Sometimes the usual stuff gets boring. Beans in chili can get boring. It’s not that I don’t like them – I do, it’s just that I wanted something different. I also like lentils. Black lentils are my favorite because they hold their shape a little better than red or green lentils. They also have a more nutty flavor.
Chilis for Black Lentil Chili
I like using the dried California chili pods for this. They give a lot of flavors plus a little texture. Preparing them is pretty simple, too. Just put them in a bowl covered with water and some kind of weight to hold them down. They’re ready in about an hour. Don’t throw away that water either because it also has lots of complex flavors.
The Black Beluga Lentils
Finding black lentils is sometimes difficult. I have found them in the Mediterranean and other international stores. Of course, like everything else, they are available on Amazon. Their wonderful nutty flavor goes very well in salads, too. Lentils cook quickly, so you don’t have to use an Instant Pot, although it does speed things up a bit.
Chili Grind Beef
Chili grind is thicker and meatier than the regular grind, and it’s wonderful for chili. When I made this, I ground my own meat using my Kitchen Aid Grinder attachment. Grinding your own meat saves you money because you can get a chuck roast and grind it up for less than ground beef and you are only dealing with one muscle from one animal instead of many muscles from up to 200 animals. If you don’t have a grinder attachment, you can also use a food processor.
~~ -- For the Lentils -- ~~
- 1/2 pound Black lentils
- 1 clove Garlic
- 1 Bay leaf
~~ -- For the Chilis -- ~~
- 4 Dried California Chili Pods
- 2 quarts Water
- 1 teaspoon Beef base
~~ -- For the Chili -- ~~
- 1 tablespoon Olive oil
- 1 Onion, chopped
- 1 clove Garlic, chopped
- 2 tablespoon Cumin
- 1 teaspoon Cayenne
- 1 pound Ground beef
- 1 28 oz can San Marzano tomatoes, crushed
- 1 tablespoon Red pepper sauce
- 1 teaspoon yellow mustard
- 1 tablespoon Cornmeal
Prepare the Chilis
- Heat a cup of water and add the beef base to it. Stir thoroughly then put the chilis in the broth. Be careful. Put another bowl with something heavy on it so they can soak covered. Soak for one hour. Remove from water, straining and reserving the water. Discard stems and most seeds, then put into a small food processor and process into a paste. Set aside.
For the Lentils
- Put the lentils, broth, bay leaf, and broken up pieces of garlic in the pressure cooker. Cook on high for 6 minutes and use the quick release. Set aside.
For the Chili
- Put olive oil in a dutch oven and saute the onions and garlic until the onions are translucent. Add the cumin and cayenne and mix thoroughly. Don't let it burn! Add the ground beef and brown it.
- Using your hands, break the whole tomatoes up and put them in the pot with the ground beef. Add the juice in the can, too.

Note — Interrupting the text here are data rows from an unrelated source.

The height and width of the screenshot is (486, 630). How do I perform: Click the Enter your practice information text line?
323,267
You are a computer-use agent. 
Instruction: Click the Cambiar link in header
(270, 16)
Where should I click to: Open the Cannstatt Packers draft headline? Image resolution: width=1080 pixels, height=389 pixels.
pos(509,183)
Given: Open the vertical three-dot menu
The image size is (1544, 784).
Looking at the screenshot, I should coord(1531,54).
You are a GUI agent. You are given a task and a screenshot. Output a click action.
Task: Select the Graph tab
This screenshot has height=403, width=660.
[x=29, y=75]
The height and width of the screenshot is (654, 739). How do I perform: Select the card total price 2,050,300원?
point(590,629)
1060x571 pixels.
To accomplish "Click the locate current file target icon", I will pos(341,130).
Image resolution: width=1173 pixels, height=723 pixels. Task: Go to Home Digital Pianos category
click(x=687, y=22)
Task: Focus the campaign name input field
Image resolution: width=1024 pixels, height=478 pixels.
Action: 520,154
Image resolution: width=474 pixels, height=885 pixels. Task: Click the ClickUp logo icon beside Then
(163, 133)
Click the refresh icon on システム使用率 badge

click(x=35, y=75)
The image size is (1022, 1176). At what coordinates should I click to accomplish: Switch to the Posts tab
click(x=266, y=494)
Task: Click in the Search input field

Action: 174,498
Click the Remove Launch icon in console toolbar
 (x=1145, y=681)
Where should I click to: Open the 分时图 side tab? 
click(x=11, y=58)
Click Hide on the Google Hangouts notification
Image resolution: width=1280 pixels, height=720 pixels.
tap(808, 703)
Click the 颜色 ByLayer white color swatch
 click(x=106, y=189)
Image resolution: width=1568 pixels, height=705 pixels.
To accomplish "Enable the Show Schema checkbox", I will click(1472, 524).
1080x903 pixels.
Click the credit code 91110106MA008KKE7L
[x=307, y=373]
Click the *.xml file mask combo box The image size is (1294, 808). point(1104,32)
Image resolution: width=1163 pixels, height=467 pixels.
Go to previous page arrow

- Add the reserved chilis and their juice.
- Add the red pepper sauce.
- Add the yellow mustard.
- Taste for seasoning.
- Lower the heat and let it simmer for about an hour or until the liquid has reduced by half. Add the cornmeal and stir until thickened. Add the lentils and cook for an additional 10 minutes or until it''s all hot and tasty.